#### Document source
+ + + + +
Sans surprise, le contexte de crise sanitaire a accéléré le recours aux outils digitaux par les entreprises et a, ainsi, fait le bonheur des cybercriminels. En effet, dans son rapport de 2020, l’ANSSI déclare que les attaques cyber ont quadruplé[1]. Dans ce cadre, les nouvelles pratiques et nouveaux risques cyber ne cessent d’évoluer faisant, plus que jamais, du domaine de la cyber sécurité est un point clé dans la stratégie de gestion des risques en entreprises. L’occasion de refaire le point sur l’état de la menace, les obligations des acteurs ainsi que leurs possibilités.

 

Le constat d'une menace exponentielle

 

D’après l’ANSSI, la cyber sécurité est l'état recherché pour un système d'information lui permettant de résister à des événements du cyberespace, susceptibles de compromettre la disponibilité, l'intégrité ou la confidentialité des données stockées, traitées ou transmises, ainsi que les services que ces systèmes offrent ou rendent accessibles. Autrement dit, c'est protéger et pérenniser un système d'information vis-à-vis d’attaques cyber.
+ + + + +
#### Données affichées
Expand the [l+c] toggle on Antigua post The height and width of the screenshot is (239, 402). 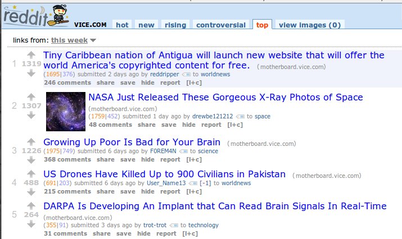(194, 82)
+ + + + +
#### Exercice écrit
Recopiez le passage du texte sur la cybersécurité allant de « D’après l’ANSSI, la » jusqu'à « vis-à-vis d’attaques cyber. » inclus, en remplaçant « disponibilité » par « continuité ».

#### Résultat obtenu
D’après l’ANSSI, la cyber sécurité est l'état recherché pour un système d'information lui permettant de résister à des événements du cyberespace, susceptibles de compromettre la continuité, l'intégrité ou la confidentialité des données stockées, traitées ou transmises, ainsi que les services que ces systèmes offrent ou rendent accessibles. Autrement dit, c'est protéger et pérenniser un système d'information vis-à-vis d’attaques cyber.